TEXTAUSZUG:
———
Kopfstand 10. April 2022
Peter Bichsel
(*1935)
Eigentlich möchte Frau Blum den Milchmann kennenlernen.
21 Geschichten
Walter Verlag, Olten 1964
Neuausgabe:
Suhrkamp Verlag, Frankfurt 1996
73 Seiten
Erklärung
Am Morgen lag Schnee.
Man hätte sich freuen können.
Man hätte Schneehütten bauen können oder Schneemänner,
man hätte sie als Wächter vor das Haus getürmt.
Der Schnee ist tröstlich, das ist alles was er ist –
und er halte warm, sagt man, wenn man sich in ihn eingrabe.
Aber er dringt in die Schuhe, blockiert die Autos, bringt Eisenbahnen zum Entgleisen und macht entlegene Dörfer einsam.
Kontrapunkt
Perspektive 15
Eigentlich sollten sie Herrn Peter Bichsel kennenlernen.
Peter Bichsel schreibt stets Kurz- & Kürzestgeschichten.
Bichsel schreibt. Verknappt. Verkürzt. Verdichtet.
P. B. schreibt. Auch Leerzeilen.
B. schreibt, liest & entdeckt.
Zwischen den Zeilen.
Eigentlich sollten Sie das Institut zur Verbesserung der Lage kennenlernen.
Das Institut zur Verbesserung der Lage erklärt. Womit wir die Verbesserung der Lage erreichen können.
Das Institut zur Verbesserung freut sich. Über die Verbesserung der Lage.
Das Institut baut. Auf Verbesserer.
Das Institut türmt. Niemals.
Das Institut tröstet. Täglich.
Das Institut wärmt. Alle.
Aber.
Das Institut blockiert. Unverbesserliches.
Das Institut zur Verbesserung dringt ein. In Unverbesserliche.
Das Institut zur Verbesserung der Lage läßt entgleisen. Alle Strategien zur Verschlechterung.
Das Institut zur Verbesserung der Lage macht einsam. Alle Institute zur Verschlechterung der Lage.
Eigentlich sollten sie Peter Bichsel & das Institut zur Verbesserung der Lage kennenlernen.
Peter Bichsel schreibt als Schweizer nicht nur über die Schweiz.
Peter B. schreibt Kurz- & Kürzestkolumnen in der Schweiz.
P. Bichsel schreibt zur Verbesserung der Lage.
———
ZIEL 1: Wandle die Einträge vom Anfang bis einschließlich der Zeile mit "1296x775 pixels. point(284,355)" in eine CSV mit den Spalten „Eingabe“ und „Antwort“ um, eine Zeile pro Eintrag. Setze jedes Feld in Anführungszeichen und ersetze Zeilenumbrüche darin durch Leerzeichen.
Textauszug und Einträge haben nichts miteinander zu tun, sie stammen aus verschiedenen Quellen.
———
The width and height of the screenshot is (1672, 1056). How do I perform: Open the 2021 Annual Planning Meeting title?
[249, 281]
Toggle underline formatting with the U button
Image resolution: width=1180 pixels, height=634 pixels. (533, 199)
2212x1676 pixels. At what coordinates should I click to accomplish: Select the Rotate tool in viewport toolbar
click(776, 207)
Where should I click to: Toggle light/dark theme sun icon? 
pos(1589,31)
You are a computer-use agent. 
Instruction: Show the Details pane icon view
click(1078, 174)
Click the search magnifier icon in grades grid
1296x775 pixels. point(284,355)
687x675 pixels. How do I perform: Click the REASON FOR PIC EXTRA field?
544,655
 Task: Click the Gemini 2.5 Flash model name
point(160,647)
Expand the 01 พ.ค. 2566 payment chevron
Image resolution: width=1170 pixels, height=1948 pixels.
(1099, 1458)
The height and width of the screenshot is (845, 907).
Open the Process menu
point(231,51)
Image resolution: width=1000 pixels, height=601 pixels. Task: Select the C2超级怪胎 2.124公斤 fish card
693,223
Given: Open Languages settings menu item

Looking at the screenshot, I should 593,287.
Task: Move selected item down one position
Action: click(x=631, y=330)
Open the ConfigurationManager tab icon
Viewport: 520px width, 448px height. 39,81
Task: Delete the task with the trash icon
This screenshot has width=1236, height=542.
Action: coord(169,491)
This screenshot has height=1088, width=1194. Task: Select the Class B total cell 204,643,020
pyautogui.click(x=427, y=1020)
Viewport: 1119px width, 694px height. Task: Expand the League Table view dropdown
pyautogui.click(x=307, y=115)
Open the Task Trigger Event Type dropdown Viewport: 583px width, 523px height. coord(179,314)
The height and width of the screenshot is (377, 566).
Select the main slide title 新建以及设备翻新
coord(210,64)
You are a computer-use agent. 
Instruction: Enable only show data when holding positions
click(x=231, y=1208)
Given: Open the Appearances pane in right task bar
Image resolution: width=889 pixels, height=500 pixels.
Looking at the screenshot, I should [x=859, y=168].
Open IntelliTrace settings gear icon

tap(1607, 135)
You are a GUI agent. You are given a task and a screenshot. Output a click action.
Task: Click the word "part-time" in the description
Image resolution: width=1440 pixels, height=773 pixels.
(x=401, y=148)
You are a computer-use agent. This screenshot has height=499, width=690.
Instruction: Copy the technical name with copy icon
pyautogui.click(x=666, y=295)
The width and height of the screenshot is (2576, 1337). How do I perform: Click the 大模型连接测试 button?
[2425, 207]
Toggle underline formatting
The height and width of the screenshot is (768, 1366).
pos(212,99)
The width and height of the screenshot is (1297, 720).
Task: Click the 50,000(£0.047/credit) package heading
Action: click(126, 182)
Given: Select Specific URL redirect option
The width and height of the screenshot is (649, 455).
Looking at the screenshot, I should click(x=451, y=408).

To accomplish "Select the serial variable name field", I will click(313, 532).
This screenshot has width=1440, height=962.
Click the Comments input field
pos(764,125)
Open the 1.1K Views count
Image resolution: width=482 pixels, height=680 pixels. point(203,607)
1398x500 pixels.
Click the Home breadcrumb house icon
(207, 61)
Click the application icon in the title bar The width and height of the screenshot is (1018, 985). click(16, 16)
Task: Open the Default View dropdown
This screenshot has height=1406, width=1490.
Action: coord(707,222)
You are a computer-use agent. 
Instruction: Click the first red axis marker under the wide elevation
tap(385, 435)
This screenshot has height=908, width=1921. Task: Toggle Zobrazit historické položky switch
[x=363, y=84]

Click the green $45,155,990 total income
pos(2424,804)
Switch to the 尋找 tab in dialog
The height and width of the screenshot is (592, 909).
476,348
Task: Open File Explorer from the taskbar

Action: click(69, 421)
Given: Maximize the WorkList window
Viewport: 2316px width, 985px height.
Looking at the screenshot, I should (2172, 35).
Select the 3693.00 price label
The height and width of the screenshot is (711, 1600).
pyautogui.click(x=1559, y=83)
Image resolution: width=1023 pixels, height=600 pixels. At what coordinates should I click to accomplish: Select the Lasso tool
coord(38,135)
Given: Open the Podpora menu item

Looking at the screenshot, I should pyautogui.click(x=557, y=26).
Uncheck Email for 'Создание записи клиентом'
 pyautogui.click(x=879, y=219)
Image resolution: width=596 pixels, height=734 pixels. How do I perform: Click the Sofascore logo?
———
ZIEL 2: Schreib aus dem Textauszug alles von "B. schreibt, liest" bis einschließlich "Verschlechterung der Lage." Wort für Wort ab.

RICHTIGES ERGEBNIS 1:
Eingabe,Antwort
"The width and height of the screenshot is (1672, 1056). How do I perform: Open the 2021 Annual Planning Meeting title?","[249, 281]"
"Toggle underline formatting with the U button","Image resolution: width=1180 pixels, height=634 pixels. (533, 199)"
"2212x1676 pixels. At what coordinates should I click to accomplish: Select the Rotate tool in viewport toolbar","click(776, 207)"
"Where should I click to: Toggle light/dark theme sun icon?","pos(1589,31)"
"You are a computer-use agent. Instruction: Show the Details pane icon view","click(1078, 174)"
"Click the search magnifier icon in grades grid","1296x775 pixels. point(284,355)"

RICHTIGES ERGEBNIS 2:
B. schreibt, liest & entdeckt.
Zwischen den Zeilen.
Eigentlich sollten Sie das Institut zur Verbesserung der Lage kennenlernen.
Das Institut zur Verbesserung der Lage erklärt. Womit wir die Verbesserung der Lage erreichen können.
Das Institut zur Verbesserung freut sich. Über die Verbesserung der Lage.
Das Institut baut. Auf Verbesserer.
Das Institut türmt. Niemals.
Das Institut tröstet. Täglich.
Das Institut wärmt. Alle.
Aber.
Das Institut blockiert. Unverbesserliches.
Das Institut zur Verbesserung dringt ein. In Unverbesserliche.
Das Institut zur Verbesserung der Lage läßt entgleisen. Alle Strategien zur Verschlechterung.
Das Institut zur Verbesserung der Lage macht einsam. Alle Institute zur Verschlechterung der Lage.